- What is expected:
Repeat every entry exactly as it appears.

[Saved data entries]

----------------

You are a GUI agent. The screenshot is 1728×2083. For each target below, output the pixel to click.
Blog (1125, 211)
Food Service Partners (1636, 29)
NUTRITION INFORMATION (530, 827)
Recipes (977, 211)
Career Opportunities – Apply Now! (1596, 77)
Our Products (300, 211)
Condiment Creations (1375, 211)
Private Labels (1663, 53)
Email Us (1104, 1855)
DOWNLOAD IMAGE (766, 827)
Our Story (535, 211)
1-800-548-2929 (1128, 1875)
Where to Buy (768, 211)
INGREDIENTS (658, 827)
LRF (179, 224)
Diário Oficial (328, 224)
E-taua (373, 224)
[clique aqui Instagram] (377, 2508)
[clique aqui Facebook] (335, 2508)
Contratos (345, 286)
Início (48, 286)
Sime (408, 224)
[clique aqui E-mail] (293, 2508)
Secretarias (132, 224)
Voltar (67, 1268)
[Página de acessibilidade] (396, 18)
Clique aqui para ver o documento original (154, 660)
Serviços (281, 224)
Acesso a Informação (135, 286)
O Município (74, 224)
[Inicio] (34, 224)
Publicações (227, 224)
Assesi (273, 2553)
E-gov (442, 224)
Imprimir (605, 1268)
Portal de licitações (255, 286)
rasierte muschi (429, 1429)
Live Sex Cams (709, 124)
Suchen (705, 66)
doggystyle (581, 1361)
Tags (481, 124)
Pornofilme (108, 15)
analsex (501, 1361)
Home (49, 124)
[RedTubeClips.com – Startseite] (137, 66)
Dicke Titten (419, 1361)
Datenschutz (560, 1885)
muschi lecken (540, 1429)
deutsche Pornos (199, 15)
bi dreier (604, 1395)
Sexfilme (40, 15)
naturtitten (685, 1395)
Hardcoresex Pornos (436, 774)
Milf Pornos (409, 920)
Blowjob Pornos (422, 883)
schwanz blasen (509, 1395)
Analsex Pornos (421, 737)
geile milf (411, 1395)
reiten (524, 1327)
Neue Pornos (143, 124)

----------------

- Answer space:
You are a GUI agent. The screenshot is 1728×2083. For each target below, output the pixel to click.
Blog (1125, 211)
Food Service Partners (1636, 29)
NUTRITION INFORMATION (530, 827)
Recipes (977, 211)
Career Opportunities – Apply Now! (1596, 77)
Our Products (300, 211)
Condiment Creations (1375, 211)
Private Labels (1663, 53)
Email Us (1104, 1855)
DOWNLOAD IMAGE (766, 827)
Our Story (535, 211)
1-800-548-2929 (1128, 1875)
Where to Buy (768, 211)
INGREDIENTS (658, 827)
LRF (179, 224)
Diário Oficial (328, 224)
E-taua (373, 224)
[clique aqui Instagram] (377, 2508)
[clique aqui Facebook] (335, 2508)
Contratos (345, 286)
Início (48, 286)
Sime (408, 224)
[clique aqui E-mail] (293, 2508)
Secretarias (132, 224)
Voltar (67, 1268)
[Página de acessibilidade] (396, 18)
Clique aqui para ver o documento original (154, 660)
Serviços (281, 224)
Acesso a Informação (135, 286)
O Município (74, 224)
[Inicio] (34, 224)
Publicações (227, 224)
Assesi (273, 2553)
E-gov (442, 224)
Imprimir (605, 1268)
Portal de licitações (255, 286)
rasierte muschi (429, 1429)
Live Sex Cams (709, 124)
Suchen (705, 66)
doggystyle (581, 1361)
Tags (481, 124)
Pornofilme (108, 15)
analsex (501, 1361)
Home (49, 124)
[RedTubeClips.com – Startseite] (137, 66)
Dicke Titten (419, 1361)
Datenschutz (560, 1885)
muschi lecken (540, 1429)
deutsche Pornos (199, 15)
bi dreier (604, 1395)
Sexfilme (40, 15)
naturtitten (685, 1395)
Hardcoresex Pornos (436, 774)
Milf Pornos (409, 920)
Blowjob Pornos (422, 883)
schwanz blasen (509, 1395)
Analsex Pornos (421, 737)
geile milf (411, 1395)
reiten (524, 1327)
Neue Pornos (143, 124)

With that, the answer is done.